Number of Online Clones Pairs

Stats Total clone pairs Average clone size
Simian 721 16.61
SourcererCC 1,678 17.86

Phase 2: Clone Merging

Clones from the two detectors can be duplicated. To avoid double-counting of the same clone pair, we adopted the idea of clone agreement (Bellon et al., 2007) which has been used in clone research studies [(Funaro et al., 2010), (Wang et al., 2013), Ragkhitwetsagul et al., 2016)] to merge clones from two data sets. Clone pairs agreed by both clone detection tools have a high likelihood to be duplicate and must be merged.

clone merging

Using the ok-match criterion with a predefined threshold t of 0.5 similar to Bellon’s study (Bellon et al., 2007), we merge 721 clone pairs from Simian and 1,678 clone pairs from SourcererCC into a single set of 2,289 online clone pairs.

There are only 110 common clone pairs between the two clone sets as depicted in the figure above. The low number of common clone pairs is due to SourcererCC reporting clones with method boundaries while Simian is purely line-based.


Phase 3-4: Validation and Classification

We used the 2,289 merged clone pairs for manual validation and classification. The validation and classification of the pairs was done at the same time. The clone validation process (phase 3 in the framework) involves checking if a clone pair is a true positive or a false positive.

Moreover, we are also interested in the patterns of code cloning so we can gain more insights into how these clones are created (phase 4 in the framework).

Manual investigation

To mitigate the human error, we deployed two persons in the manual clone investigation process. The two investigators separately went through each clone pair candidate, looked at the clones, and decided if they are a true positive or a false positive.

classification process

Then, by following the step shown in the figure above, they classified the clones into an appropriate pattern as displayed in the table below. After the validation, the results from the two investigators were compared and conflicts were resolved.

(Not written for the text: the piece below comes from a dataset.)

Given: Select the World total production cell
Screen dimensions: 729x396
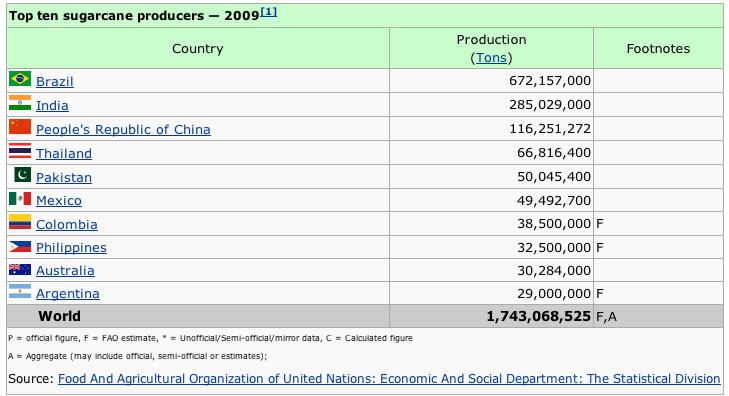Looking at the screenshot, I should coord(491,317).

The online cloning classification patterns

Pattern Description
QS Cloned from Qualitas project to Stack Overflow (Q S)
SQ Cloned from Stack Overflow to Qualitas project (S Q)
EX Cloned from an external source to Stack Overflow (X S)
UD Cloned from each other or from an external source outside the project (unknown)
BP Boiler-plate or IDE auto-generated
IN Inheritance, interface implementation
NC Not clones

Phase 5: Outdated Clones

To search for outdated online code clones, we focused on the QS clone pairs that were cloned from Qualitas to Stack Overflow and compared them with their latest versions. We downloaded the latest version of the Qualitas projects from their repositories on October 3, 2017.

For each QS online clone pair, we used the clone from Qualitas as a proxy. We searched for its latest version by the file name and located the cloned region in the file based on the method name or specific code statements. We then compared the Stack Overflow snippet to its latest version line-by-line to find if any change has been made to the source code.

We also made sure that the changes did not come from the modifications made to the Stack Overflow snippets by the posters but from the updates in the projects themselves. When we found inconsistent lines between the two versions, we used git blame to see who modified those lines of code and the timestamps. We also collected IDs of issue tracking information if the code change is linked to an automatic issue tracking system, such as Jira or BugZilla.


Phase 6: Licensing Analysis

We analysed licensing conflicts of the online clones in the QS, EX, and UD set. The licenses were extracted by Ninka, an automatic license identification tool (German et al., 2010).

Since Ninka works at file level, we report the findings based on Stack Overflow snippets and Qualitas source files instead of the clone pairs (duplicates were ignored). For the ones that could not be automatically identified by Ninka and have been reported as SeeFile or Unknown, we looked at them manually to see if any license can be found.

For EX clone pairs that are cloned from external sources such as JDK or websites, we manually searched for the license of the original code.